Inoltre, nel viaggio di rientro dal permesso premio, lo stesso dimostra preoccupazione con la sua compagna relativamente allo smarrimento di una scheda sim che sarebbe stata occultata nell’accappatoio e che, presumibilmente, era quella utilizzata per le chiamate alla vittima.

Nell’ambito della stessa indagine, sono poi emersi indizi relativi alla presunta responsabilità di uno degli autori del furto anche del reato di spaccio.
Sembrerebbe, infatti, che lo stesso abbia continue e frequenti conversazioni e contatti con altri soggetti con precedenti specifici in materia di spaccio, utilizzando un linguaggio criptico finalizzato ad eludere i controlli di polizia.
Anzi, è plausibile ritenere che la piazza di spaccio fosse localizzata nel suo attuale domicilio e che lì ricevesse gli assuntori di sostanze stupefacenti per la cessione delle dosi.
Sembra anche che il garage intestato a lui ed alla madre fosse utilizzato come deposito per il confezionamento delle dosi. A dare concretezza all’ipotesi investigativa ci sarebbero i numerosi riscontri effettuati dal personale del Commissariato sui presunti acquirenti controllati dopo essere usciti dall’ abitazione dell’indagato.

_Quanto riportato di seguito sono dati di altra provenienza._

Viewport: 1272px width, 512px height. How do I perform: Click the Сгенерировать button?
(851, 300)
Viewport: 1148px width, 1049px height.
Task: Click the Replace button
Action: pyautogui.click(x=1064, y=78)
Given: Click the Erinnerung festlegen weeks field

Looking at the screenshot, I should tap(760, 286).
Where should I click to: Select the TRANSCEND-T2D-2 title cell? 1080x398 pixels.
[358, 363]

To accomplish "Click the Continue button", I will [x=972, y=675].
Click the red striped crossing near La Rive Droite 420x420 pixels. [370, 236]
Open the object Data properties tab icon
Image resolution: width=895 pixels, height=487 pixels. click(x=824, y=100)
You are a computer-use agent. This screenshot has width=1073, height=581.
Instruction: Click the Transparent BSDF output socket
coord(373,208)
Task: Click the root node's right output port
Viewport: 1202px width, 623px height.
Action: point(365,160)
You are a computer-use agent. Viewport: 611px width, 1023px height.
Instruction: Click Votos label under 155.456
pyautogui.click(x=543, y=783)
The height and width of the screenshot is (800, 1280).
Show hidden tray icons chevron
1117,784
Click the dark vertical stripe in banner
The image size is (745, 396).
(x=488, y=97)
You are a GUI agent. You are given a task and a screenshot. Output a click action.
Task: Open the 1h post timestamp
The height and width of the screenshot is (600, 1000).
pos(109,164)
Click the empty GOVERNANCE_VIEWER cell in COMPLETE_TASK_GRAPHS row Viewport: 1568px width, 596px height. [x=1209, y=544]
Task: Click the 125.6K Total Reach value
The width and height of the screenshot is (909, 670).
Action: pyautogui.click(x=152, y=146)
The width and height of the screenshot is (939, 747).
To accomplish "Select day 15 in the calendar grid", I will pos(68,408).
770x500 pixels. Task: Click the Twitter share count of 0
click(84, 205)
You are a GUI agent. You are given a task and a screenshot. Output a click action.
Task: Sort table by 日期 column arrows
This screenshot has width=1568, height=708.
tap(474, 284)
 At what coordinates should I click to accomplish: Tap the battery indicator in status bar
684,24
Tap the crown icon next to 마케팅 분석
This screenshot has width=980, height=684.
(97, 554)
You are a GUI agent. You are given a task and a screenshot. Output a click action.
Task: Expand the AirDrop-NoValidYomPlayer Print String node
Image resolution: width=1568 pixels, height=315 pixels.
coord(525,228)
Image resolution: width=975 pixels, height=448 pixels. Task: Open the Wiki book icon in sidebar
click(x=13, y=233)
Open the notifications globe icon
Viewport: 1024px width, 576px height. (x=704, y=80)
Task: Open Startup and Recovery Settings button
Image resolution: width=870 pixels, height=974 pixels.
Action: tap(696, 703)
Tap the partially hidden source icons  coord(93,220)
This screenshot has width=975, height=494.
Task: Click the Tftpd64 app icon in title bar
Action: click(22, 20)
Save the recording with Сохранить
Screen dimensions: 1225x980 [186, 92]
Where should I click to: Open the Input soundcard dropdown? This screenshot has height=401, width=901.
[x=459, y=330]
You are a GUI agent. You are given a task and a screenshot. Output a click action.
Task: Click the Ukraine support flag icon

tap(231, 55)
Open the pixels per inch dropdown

Il quarto destinatario della misura è da ritenersi presunto responsabile del reato di estorsione per aver spiegato in modo lineare e credibile, nel corso di una conversazione con un altro indagato, di aver minacciato di morte un noto pregiudicato della zona, esigendo contestualmente una prestazione patrimoniale di 1.500 euro mensili ovvero una percentuale dei guadagni (forse legati allo spaccio di droga) quale condizione per consentirgli di rimanere nel paese di residenza.

Il tutto sarebbe avvalorato anche da altre conversazioni rilevate con importanti pregiudicati attualmente ristretti nel carcere di Taranto e preoccupati per l’eventuale esclatation della criminalità, dimostrando peraltro credibilità nella caratura criminale del soggetto.